CHALLENGE
How many lines in the listing below contain the string "height"? Reply with the number alone.

----------------------------------------

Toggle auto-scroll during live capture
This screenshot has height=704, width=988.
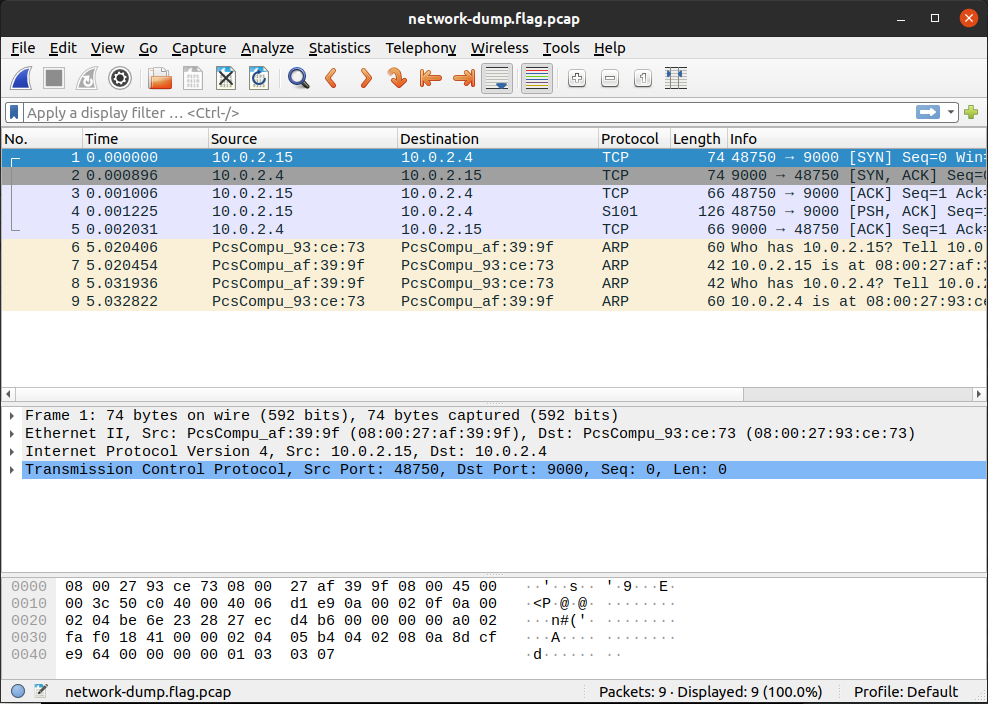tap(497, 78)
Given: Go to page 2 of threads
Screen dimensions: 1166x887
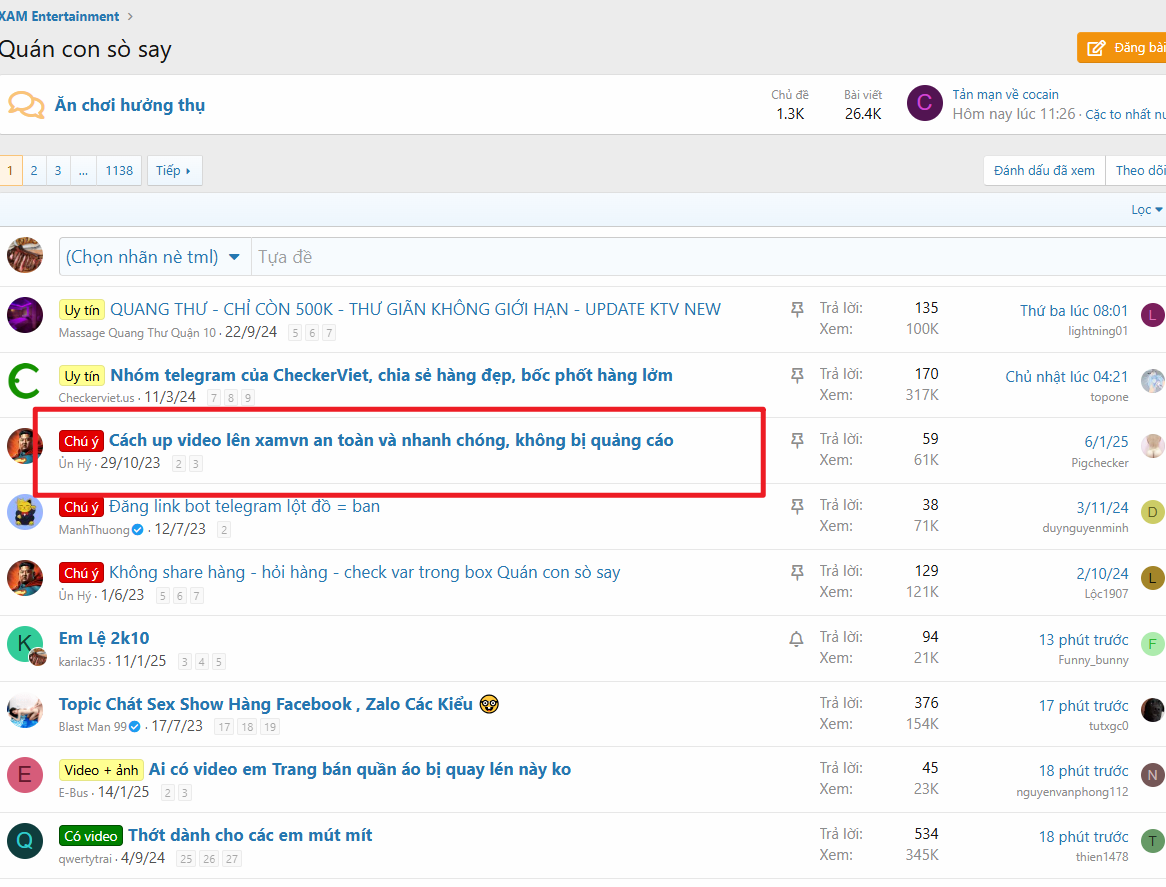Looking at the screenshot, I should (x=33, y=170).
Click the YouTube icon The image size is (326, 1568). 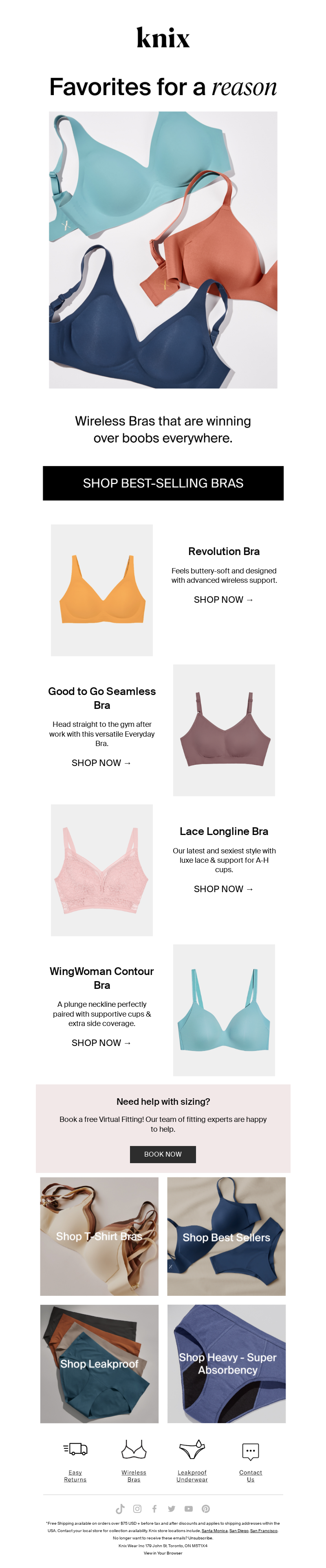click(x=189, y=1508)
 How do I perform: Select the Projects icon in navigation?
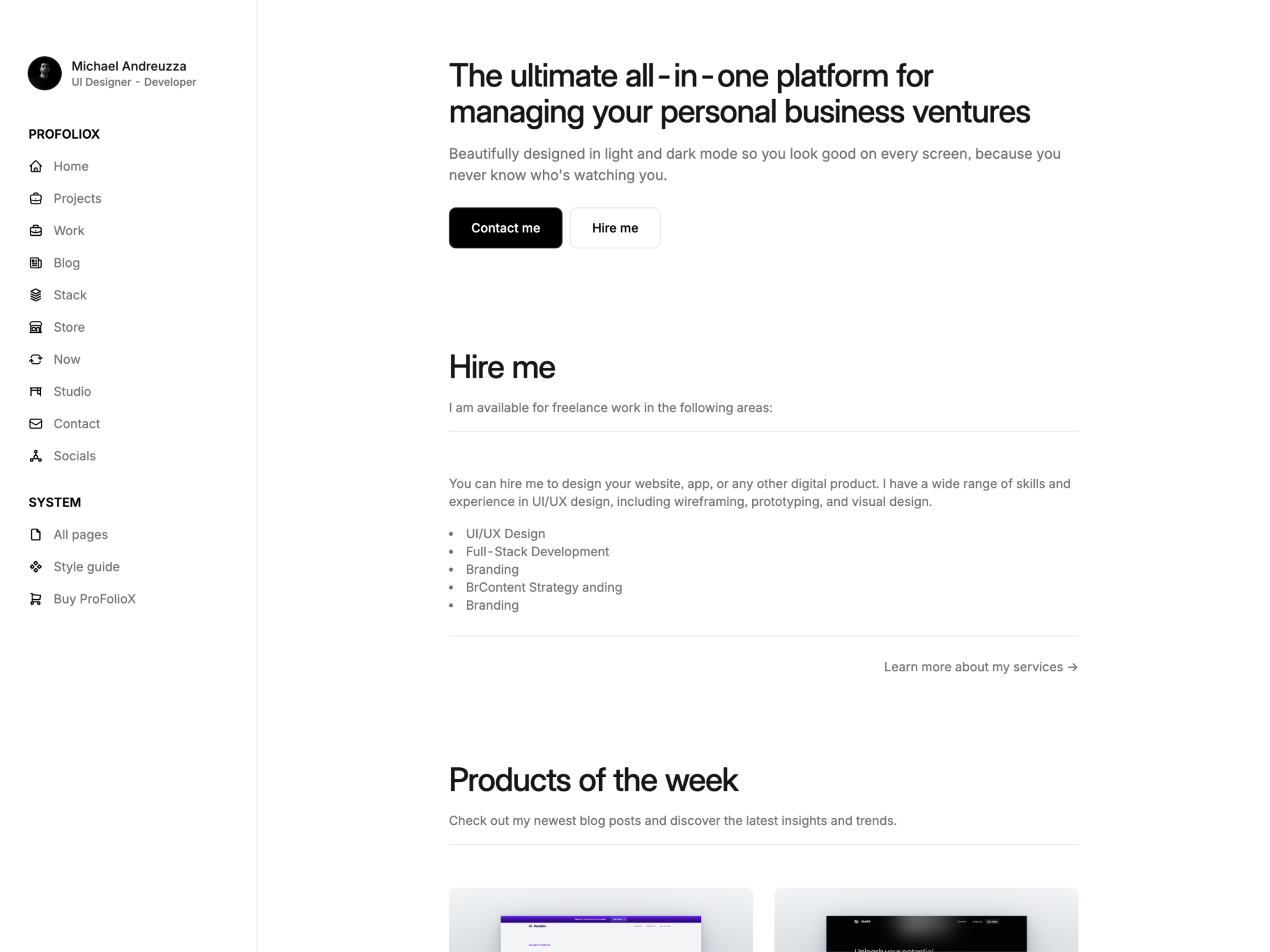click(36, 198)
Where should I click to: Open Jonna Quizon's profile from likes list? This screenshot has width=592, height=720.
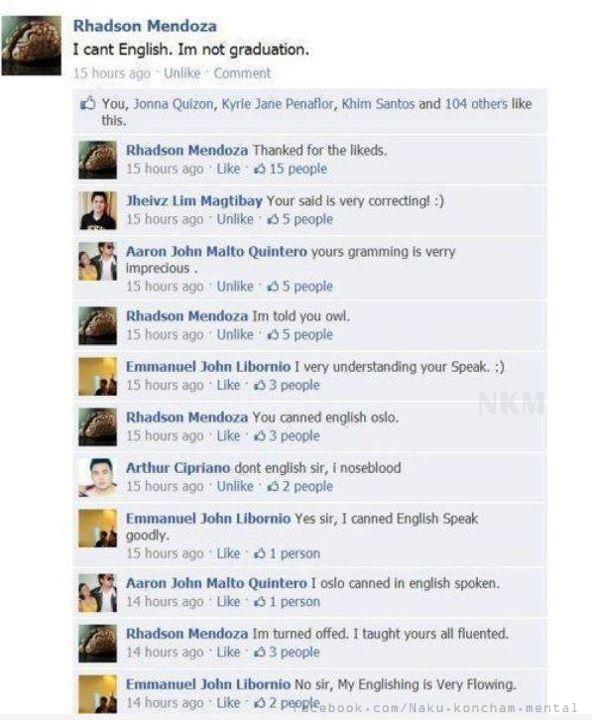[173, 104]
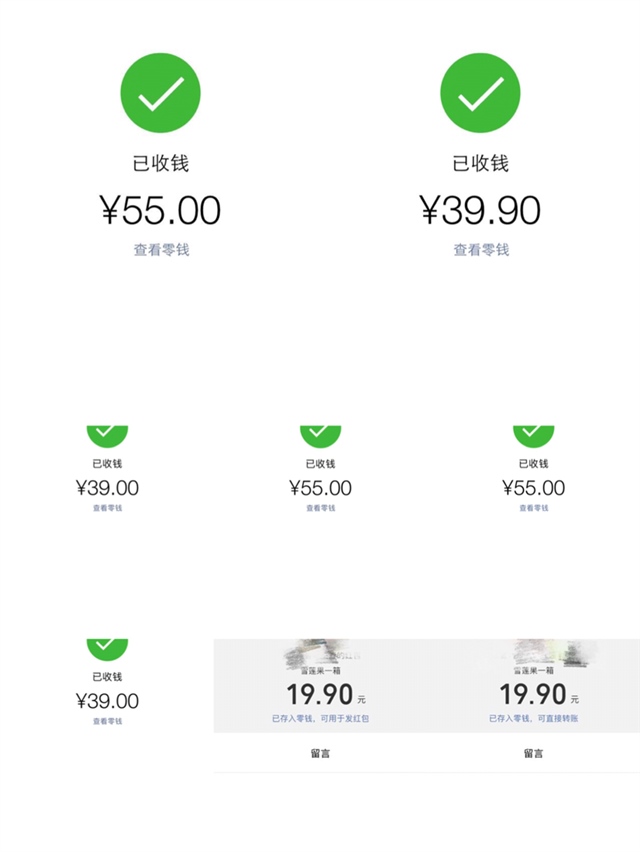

----------------------------------------

RESULT
2